Counter-terrorism police, who led the investigation into the poisoning of Sergei and Yulia Skripal, said they were assisting local police in the investigation which has been declared a “major incident” by the emergency services.
Scientists at Britain’s defence laboratory at Porton Down are carrying out tests to try and establish if there is any connection between the two incidents, British media reported.
The couple, a man and a woman in their 40s, were discovered unconscious at a house in a quiet, newly-built area in Amesbury, a village near the prehistoric monument of Stonehenge.
Amesbury is about 12km from Salisbury, where the Skripals were found slumped on a bench in March in an incident that sparked a bitter diplomatic crisis with Russia.
The two patients “are both currently receiving treatment for suspected exposure to an unknown substance at Salisbury District Hospital,” a police statement said.
“They are both in a critical condition.”
The hospital is the same one where the Skripals were treated.

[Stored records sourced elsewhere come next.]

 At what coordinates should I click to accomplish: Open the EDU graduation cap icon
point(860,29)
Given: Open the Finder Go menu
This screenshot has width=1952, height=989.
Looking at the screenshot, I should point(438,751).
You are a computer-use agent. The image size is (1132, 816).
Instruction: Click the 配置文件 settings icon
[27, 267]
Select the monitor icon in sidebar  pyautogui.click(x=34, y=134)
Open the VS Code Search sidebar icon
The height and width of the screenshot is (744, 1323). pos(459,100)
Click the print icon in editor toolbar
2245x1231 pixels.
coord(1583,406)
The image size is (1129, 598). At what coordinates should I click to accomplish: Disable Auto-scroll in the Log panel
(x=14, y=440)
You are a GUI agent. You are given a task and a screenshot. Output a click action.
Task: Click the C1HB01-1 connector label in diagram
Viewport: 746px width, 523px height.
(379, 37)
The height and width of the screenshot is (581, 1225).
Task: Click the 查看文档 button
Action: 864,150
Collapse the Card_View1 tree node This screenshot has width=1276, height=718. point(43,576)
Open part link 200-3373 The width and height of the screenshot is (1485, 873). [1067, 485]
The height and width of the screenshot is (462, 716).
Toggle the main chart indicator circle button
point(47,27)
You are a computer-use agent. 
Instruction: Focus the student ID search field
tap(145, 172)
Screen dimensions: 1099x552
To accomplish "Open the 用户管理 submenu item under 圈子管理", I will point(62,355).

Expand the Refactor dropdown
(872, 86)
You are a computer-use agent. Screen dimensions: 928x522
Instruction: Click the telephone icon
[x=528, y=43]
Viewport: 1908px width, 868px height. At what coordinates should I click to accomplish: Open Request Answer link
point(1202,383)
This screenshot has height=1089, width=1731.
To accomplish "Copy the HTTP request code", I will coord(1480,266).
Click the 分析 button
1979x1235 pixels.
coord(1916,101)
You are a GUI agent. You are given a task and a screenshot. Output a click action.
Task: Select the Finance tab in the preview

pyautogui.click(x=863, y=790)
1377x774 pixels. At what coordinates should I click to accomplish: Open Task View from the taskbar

The pair were found on Saturday with police saying they initially suspected that they had fallen ill after using “heroin or crack cocaine from a contaminated batch of drugs.”
“However, further testing is now ongoing to establish the substance which led to these patients becoming ill and we are keeping an open mind as to the circumstances surrounding this incident.”
Security cordons have been set up around the areas where the pair went before they fell ill with security boosted in both Amesbury and Salisbury.
A spokesman for Public Health England (PHE) said “it is not believed that there is a significant health risk to the wider public. This will be continually assessed as further information becomes known.”
Local resident Natalie Smyth, 27, said she saw fire engines and ambulances arrive at the house on Saturday.
“They shut the road. They said it was a chemical incident and then that it was drugrelated. It is so strange, it is such a quiet place,” she said, indicating that the emergency services personnel were wearing protective suits.